Blend’s Meteoric Rise: The Protocol Surpasses $2 Billion In Trading Volume
Key Points:
- NFT lending platform Blend achieves a remarkable $2 billion in trading volume.
- The protocol became Ethereum’s top lending protocol in just a few months, attracting a large user base.
- As its popularity soars, it challenges market leader OpenSea in the competitive NFT space.
Blend, the NFT lending protocol, continues its remarkable growth, with trading volume exceeding a staggering $2 billion, as reported by Dune data today. The total trading volume now stands at $2,016,986,212, solidifying its position as a prominent player in the NFT lending space.
Blend has facilitated over 182,000 loan transactions, catering to 5,182 independent lending users and 2,919 independent lending borrowers. The platform currently boasts 3,064 active NFT loan transactions, totaling 7,575 ETH in loan amounts.
Launched on May 1, 2023, Blend quickly soared to become the leading lending protocol on the Ethereum network in both user count and trading volume. It offers users two innovative products: Buy-now-pay-later (BNPL) and P2P perpetual lending, which have gained significant traction among NFT enthusiasts.
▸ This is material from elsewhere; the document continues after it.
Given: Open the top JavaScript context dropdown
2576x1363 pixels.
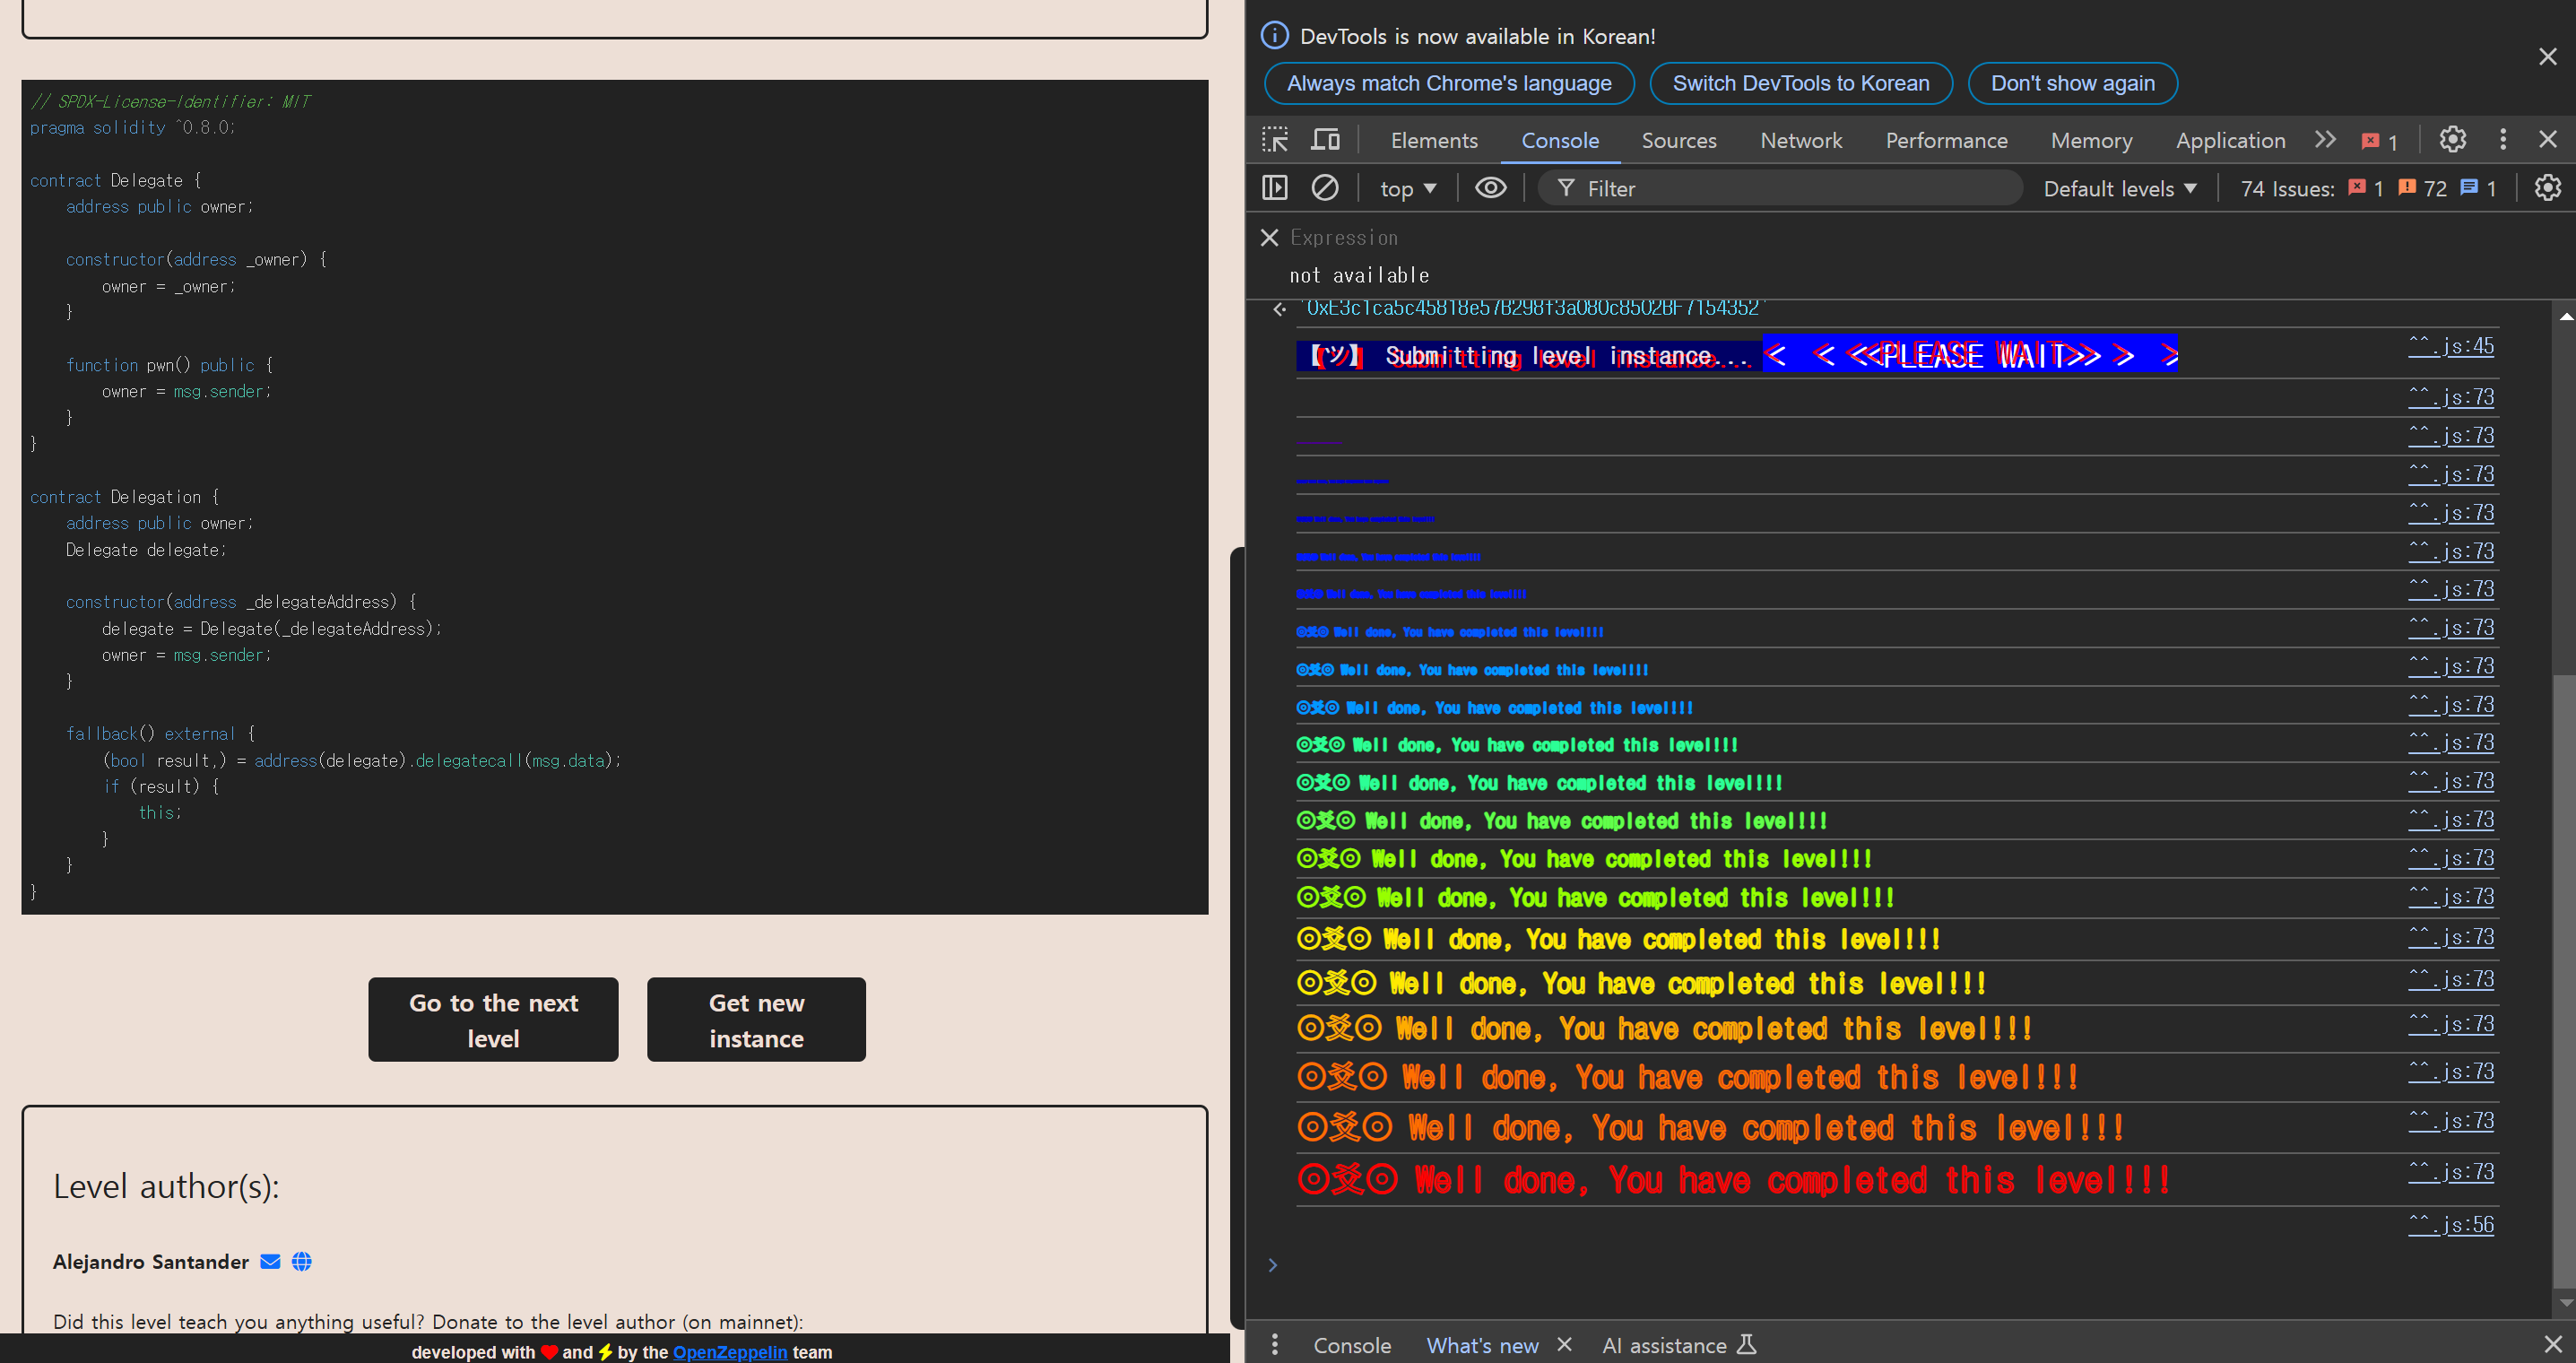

Blend is the brainchild of Blur Lending, designed to create a peer-to-peer perpetual NFT lending protocol within the Blur ecosystem. It enables users to borrow ETH against NFTs as collateral, offering a unique financing option for NFT traders.
However, its meteoric rise hasn’t been without its share of controversy and acclaim. Blur, known for its boundary-pushing initiatives, has sparked a wide range of reactions with its launch, making it a pivotal moment in the NFT lending landscape.
In addition to Blend’s success, the competition among NFT marketplaces remains fierce. Over the past week, Blur’s trading volume has surged to over $33.66 million, outpacing its closest competitor, OpenSea, which stands at $16 million.
While OpenSea leads in terms of active users, with over 65,000, Blend is following closely with approximately 10,000 active users.